Source code analysis: calls to wrapper class constructors
John Rose
john.r.rose at oracle.com
Wed Oct 28 19:32:46 UTC 2020
On Oct 28, 2020, at 10:49 AM, Dan Smith <daniel.smith at oracle.com> wrote:
>
> You're right that this disrupts verification; I think we can address this pre-verification by rewriting the StackMapTable, eliminating all references to 'uninitialized(Offset)' and shrinking the stack by two.
Or we can try to keep the verification as-is by emulating the stack effects.
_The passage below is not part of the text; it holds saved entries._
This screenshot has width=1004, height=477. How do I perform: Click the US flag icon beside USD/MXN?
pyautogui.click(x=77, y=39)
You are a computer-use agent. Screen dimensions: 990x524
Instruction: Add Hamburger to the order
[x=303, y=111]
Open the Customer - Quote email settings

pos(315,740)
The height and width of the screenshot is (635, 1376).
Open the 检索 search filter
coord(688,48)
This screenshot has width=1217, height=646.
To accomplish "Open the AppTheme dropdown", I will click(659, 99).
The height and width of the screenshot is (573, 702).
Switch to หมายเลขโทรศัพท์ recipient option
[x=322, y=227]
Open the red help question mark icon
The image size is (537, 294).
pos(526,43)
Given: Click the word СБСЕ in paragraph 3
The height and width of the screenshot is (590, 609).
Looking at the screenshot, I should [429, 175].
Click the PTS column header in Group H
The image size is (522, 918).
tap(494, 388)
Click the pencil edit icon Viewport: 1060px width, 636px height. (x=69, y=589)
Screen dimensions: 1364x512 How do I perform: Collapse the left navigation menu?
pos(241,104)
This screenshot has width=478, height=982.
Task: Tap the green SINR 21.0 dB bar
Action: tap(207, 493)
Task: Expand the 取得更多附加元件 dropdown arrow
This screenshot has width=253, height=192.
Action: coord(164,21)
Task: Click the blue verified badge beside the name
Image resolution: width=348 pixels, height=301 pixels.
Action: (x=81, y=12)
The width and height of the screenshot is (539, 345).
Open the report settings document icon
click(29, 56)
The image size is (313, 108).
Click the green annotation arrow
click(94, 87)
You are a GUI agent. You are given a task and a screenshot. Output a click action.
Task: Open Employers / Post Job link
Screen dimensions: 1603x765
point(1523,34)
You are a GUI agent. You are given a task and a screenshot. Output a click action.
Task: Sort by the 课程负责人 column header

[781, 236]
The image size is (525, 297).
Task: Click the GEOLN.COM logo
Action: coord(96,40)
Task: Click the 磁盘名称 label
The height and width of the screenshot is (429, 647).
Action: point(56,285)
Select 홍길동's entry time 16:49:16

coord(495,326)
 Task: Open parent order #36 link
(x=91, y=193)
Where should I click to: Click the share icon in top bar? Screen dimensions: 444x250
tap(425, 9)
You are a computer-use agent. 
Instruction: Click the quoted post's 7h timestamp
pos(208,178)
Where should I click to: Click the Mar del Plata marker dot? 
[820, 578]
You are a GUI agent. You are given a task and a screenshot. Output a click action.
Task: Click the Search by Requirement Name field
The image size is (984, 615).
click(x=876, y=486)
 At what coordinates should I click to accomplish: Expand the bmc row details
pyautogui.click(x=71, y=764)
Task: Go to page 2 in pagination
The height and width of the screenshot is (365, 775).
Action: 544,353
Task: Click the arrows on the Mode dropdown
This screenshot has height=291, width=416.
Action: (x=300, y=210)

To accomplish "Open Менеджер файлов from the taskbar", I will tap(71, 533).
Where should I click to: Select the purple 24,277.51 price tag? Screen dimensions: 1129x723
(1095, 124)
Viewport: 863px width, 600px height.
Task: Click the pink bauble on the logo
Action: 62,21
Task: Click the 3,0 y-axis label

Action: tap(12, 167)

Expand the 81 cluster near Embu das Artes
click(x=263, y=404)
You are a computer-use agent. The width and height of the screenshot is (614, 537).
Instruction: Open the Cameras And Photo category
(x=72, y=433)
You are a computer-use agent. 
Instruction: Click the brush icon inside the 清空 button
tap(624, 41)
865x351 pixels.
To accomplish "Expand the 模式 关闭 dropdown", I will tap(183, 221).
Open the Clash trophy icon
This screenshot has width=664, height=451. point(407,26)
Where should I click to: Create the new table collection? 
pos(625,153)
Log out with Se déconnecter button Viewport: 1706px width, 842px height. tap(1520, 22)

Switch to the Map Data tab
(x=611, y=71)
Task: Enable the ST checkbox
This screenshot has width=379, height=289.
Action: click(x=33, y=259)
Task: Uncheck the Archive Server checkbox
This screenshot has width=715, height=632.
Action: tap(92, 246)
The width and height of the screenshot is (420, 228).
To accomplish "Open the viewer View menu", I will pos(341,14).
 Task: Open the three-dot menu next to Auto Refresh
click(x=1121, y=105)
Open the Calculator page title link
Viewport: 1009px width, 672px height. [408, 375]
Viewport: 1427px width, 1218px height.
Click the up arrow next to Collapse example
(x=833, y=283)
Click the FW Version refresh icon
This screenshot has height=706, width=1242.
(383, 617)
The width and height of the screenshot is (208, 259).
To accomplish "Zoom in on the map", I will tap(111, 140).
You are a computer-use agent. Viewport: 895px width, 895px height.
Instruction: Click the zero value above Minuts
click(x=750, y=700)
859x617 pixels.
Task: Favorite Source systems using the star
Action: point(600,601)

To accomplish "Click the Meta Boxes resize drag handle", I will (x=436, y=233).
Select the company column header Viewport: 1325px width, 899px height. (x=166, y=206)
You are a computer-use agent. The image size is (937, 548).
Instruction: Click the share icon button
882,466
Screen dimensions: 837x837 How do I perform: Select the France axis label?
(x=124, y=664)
This requires inserting instructions, I think, but avoids reshaping the stack.
Maybe:
new Integer; dup; …(stuff that pushes int)…; invokespecial Integer.<init>(int)V
⇒
ldc_w (String)dummy; dup; …(stuff that pushes int)…; invokestatic Integer.valueOf(int)Integer; swap; pop; swap; pop
Maybe use a helper which can “gobble up” the stack junk in one go:
invokestatic Integer.valueOf(int)Integer; swap; pop; swap; pop
⇒
invokestatic Integer.$pop2$valueOf(String,String,int)Integer
If the dummy value has migrated somewhere random, it could be picked up and popped:
new Integer; astore L42; …(stuff that pushes int)…; aload L42; invokespecial Integer.<init>(int)V
⇒
ldc_w (String)dummy; astore L42; …(stuff that pushes int)…; invokestatic Integer.valueOf(int)Integer; swap; pop; aload L42; pop
As a further improvement on this theme, note that the dummy always has two copies, one to feed to invokespecial <init> and one to return to the user. The one to return to the user might be at TOS, or it might be elsewhere (in L42 or deeper on stack). We could do a peephole transform which finds the bytecodes that pull up the dummy value, move them *before* the $pop2$valueOf helper, and the net size change of bytecodes is zero. The location of the invokespecial <init> might move a byte or two later.
So:
new Integer; …(stuff like dup that stores a duplicate ref)…; …(stuff that leaves the new ref on stack, then pushes the int)…; invokespecial Integer.<init>(int)V; …(unrelated stuff)… …(stuff that ensures the replicate ref is now at TOS)…
⇒
ldc_w (String)dummy; …(same stuff like dup that stores a duplicate ref)…; …(same stuff that leaves the new ref on stack, then pushes the int)…; …(same stuff that ensures the replicate ref is now at TOS, but moved before the invoke)…; invokestatic Integer.$pop2$valueOf(Object,int)V; …(same unrelated stuff)…
This more elaborate scheme works for both the simple “dup” case and for the more complicated “astore L42” case. I don’t think it requires changing stack maps.
Hours of educational play for nerds 14 and up!
> The bigger limitation, which I don't think you run into in any javac-generated code, is that you can put a copy of the uninitialized object reference anywhere you want—in locals, duplicated 15 times on the stack, etc. That's the point where I'm guessing we give up.